Investigating the potential effects of α-synuclein aggregation on susceptibility to chronic stress in a mouse Parkinson's disease model

Background Parkinson's disease (PD) is a motor disorder characterized by the degeneration of dopaminergic neurons, putatively due to the accumulation of alpha-synuclein (alpha-syn) in Lewy bodies (LBs) in Substantia Nigra. PD is also associated with the formation of LBs in brain areas responsible for emotional and cognitive regulation such as the amygdala and prefrontal cortex, and concurrent depression prevalence in PD patients. The exact link between dopaminergic cell loss, alpha-syn aggregation, depression, and stress, a major depression risk factor, is unclear.
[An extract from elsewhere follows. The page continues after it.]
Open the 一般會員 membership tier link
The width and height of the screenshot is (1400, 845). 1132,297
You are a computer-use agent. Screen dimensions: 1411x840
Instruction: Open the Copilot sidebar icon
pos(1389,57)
Therefore, we aimed to explore the interplay between sensitivity to chronic stress and alpha-syn aggregation.Methods Bilateral injections of alpha-syn preformed fibrils (PFFs) into the striatum of C57Bl/6 J mice were used to induce alpha-syn aggregation. Three months after injections, animals were exposed to chronic social defeat stress.Results alpha-syn aggregation did not affect stress susceptibility but independently caused increased locomotor activity in the open field test, reduced anxiety in the light-dark box test, and increased active time in the tail suspension test. Ex vivo analysis revealed modest dopaminergic neuron loss in the substantia nigra and reduced dopaminergic innervation in the dorsal striatum in PFFs injected groups. alpha-Syn aggregates were prominent in the amygdala, prefrontal cortex, and substantia nigra, with minimal alpha-syn aggregation in the raphe nuclei and locus coeruleus.Conclusions Progressive bilateral alpha-syn aggregation might lead to compensatory activity increase and alterations in emotionally regulated behavior, without affecting stress susceptibility. Understanding how alpha-syn aggregation and degeneration in specific brain structures contribute to depression and anxiety in PD patients requires further investigation.